### TASKS TO CARRY OUT
- 1) Translate this sentence from the LSE letter on the Brexit vote into Spanish: "HR has been addressing the concerns of EU staff members over issues relating to current and future immigration status."
- 2) From the LSE letter on the Brexit vote, extract word for word the passage from "Dear staff, students" up to and including "the School itself.".

Dear staff, students and members of the LSE community,

The Senior Leadership Team met yesterday morning to consider a range of issues relating to the UK’s vote to leave the European Union.

As is evident from media headlines and the financial markets, these are very uncertain times and the shock of the decision that has just been made is both raw and palpable. It is a fast changing picture and in the current situation any sense of surety is in regrettably short supply.

Given our very strong international connections, we appreciate that many LSE staff and students will be experiencing anxiety about what the future holds for them personally and for the School itself.

Julia Black and I, on behalf of the Senior Leadership Team, therefore wanted to bring you up to speed on where things stand, what actions we are  taking and, as far as we are able, offer reassurance to and solidarity with the entire School community, and especially our non-UK colleagues and students, over the implications of the Brexit vote.

Since Thursday colleagues have been communicating to students - current students and  offer holders - that fees for all new EU students will remain at the rate for home students until at least 2017-18, and that LSE remains a welcoming and globally-oriented centre of higher education. HR has been addressing the concerns of EU staff members over issues relating to current and future immigration status. And our Research Division colleagues have been examining the implications for EU programmes such as Horizon 2020.

We will always emphasise the importance of maintaining LSE’s international character, its intellectual vibrancy, and our values of diversity, tolerance and mutual respect. We will always advocate for our staff and students and we are proud of our international partnerships and research, and the unique education made possible by having one of the most internationally diverse student populations in the world. Further, LSE simply would not function without the efforts of its non-UK staff, whether academics or professional services personnel. And we can give a strong assurance that there is no short term threat to indefinite leave to remain (ILR) status for these colleagues or indeed until such time as the UK’s exit from the EU is complete.

### RECORD EXTRACTS
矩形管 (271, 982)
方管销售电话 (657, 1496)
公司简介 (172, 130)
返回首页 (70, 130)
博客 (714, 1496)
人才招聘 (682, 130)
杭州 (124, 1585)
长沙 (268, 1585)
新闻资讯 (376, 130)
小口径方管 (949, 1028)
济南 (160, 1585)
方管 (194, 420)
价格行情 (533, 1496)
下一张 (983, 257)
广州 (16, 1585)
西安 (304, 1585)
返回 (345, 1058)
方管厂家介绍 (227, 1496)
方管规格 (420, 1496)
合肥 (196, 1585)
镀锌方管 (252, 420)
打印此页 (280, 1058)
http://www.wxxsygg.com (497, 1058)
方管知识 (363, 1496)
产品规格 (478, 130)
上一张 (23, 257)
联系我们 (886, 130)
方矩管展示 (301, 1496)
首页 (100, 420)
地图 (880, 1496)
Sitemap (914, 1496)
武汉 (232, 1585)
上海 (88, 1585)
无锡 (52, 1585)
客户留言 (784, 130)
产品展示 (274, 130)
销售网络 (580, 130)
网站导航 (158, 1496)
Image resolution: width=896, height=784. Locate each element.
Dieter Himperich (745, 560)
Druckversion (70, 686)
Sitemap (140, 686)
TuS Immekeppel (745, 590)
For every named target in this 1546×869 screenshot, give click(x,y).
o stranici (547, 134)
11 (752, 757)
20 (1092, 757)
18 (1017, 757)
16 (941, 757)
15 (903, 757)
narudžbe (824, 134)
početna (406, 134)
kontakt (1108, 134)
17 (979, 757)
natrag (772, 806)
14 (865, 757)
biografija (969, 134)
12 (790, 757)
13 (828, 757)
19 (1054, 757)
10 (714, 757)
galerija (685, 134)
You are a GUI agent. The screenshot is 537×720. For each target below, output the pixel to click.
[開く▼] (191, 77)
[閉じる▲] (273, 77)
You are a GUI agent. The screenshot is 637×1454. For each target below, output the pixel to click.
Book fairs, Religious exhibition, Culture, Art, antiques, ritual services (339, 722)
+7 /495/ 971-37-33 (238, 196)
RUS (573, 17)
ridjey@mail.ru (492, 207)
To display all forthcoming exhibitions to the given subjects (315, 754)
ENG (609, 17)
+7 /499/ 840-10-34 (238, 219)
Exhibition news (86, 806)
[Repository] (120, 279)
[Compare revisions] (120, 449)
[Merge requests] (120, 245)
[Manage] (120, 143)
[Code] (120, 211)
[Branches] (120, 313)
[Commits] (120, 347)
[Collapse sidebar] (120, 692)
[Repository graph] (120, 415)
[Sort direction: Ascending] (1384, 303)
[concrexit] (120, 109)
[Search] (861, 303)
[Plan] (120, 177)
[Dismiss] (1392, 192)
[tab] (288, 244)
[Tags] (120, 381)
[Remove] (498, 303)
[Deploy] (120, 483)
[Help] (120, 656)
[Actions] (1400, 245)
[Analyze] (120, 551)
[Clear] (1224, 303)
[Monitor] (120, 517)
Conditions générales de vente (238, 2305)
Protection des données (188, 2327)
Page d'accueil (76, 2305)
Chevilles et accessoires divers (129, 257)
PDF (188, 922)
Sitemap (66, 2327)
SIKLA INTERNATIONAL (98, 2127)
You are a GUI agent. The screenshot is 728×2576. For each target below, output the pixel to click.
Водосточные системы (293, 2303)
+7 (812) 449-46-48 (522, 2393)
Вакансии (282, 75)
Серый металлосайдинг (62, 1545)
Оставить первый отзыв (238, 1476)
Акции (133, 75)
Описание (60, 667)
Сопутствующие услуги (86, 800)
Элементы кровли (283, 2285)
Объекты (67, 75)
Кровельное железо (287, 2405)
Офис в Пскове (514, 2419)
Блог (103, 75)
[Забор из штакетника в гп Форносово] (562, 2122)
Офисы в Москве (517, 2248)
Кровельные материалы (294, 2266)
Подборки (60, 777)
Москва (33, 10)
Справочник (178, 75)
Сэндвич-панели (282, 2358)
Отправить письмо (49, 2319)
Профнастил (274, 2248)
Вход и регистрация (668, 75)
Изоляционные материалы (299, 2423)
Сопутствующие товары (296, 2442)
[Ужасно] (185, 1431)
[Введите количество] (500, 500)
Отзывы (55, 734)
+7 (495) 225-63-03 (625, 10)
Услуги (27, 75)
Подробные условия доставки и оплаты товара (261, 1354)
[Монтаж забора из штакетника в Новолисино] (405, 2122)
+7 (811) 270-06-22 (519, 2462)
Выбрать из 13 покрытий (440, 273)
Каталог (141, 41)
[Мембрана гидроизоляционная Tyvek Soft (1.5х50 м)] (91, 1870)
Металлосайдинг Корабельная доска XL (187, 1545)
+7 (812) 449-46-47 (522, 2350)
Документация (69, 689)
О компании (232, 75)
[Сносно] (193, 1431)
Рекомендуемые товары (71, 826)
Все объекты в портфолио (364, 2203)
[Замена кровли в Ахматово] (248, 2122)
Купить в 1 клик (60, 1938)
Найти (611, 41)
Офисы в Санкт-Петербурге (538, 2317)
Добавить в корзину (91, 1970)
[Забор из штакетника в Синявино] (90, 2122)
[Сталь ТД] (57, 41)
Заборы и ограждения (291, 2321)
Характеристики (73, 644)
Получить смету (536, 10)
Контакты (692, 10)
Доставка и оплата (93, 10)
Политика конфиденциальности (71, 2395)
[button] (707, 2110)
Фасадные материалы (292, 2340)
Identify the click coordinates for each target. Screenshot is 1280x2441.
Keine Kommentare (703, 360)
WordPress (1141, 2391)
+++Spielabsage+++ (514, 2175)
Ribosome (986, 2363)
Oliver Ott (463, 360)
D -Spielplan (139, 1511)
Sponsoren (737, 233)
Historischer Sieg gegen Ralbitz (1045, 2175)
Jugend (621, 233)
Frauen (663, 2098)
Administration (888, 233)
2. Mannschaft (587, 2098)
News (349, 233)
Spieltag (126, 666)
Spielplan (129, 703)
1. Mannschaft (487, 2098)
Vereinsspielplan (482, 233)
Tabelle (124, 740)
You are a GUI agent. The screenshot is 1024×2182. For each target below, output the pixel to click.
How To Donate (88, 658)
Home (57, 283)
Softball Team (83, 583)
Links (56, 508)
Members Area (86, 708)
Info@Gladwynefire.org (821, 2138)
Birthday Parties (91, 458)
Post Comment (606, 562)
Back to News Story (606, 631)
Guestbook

### SOLUTIONS TO THE PROBLEMS
- 1) Recursos Humanos ha estado atendiendo las inquietudes de los miembros del personal de la UE sobre cuestiones relacionadas con la situación migratoria actual y futura.

- 2)
Dear staff, students and members of the LSE community,

The Senior Leadership Team met yesterday morning to consider a range of issues relating to the UK’s vote to leave the European Union.

As is evident from media headlines and the financial markets, these are very uncertain times and the shock of the decision that has just been made is both raw and palpable. It is a fast changing picture and in the current situation any sense of surety is in regrettably short supply.

Given our very strong international connections, we appreciate that many LSE staff and students will be experiencing anxiety about what the future holds for them personally and for the School itself.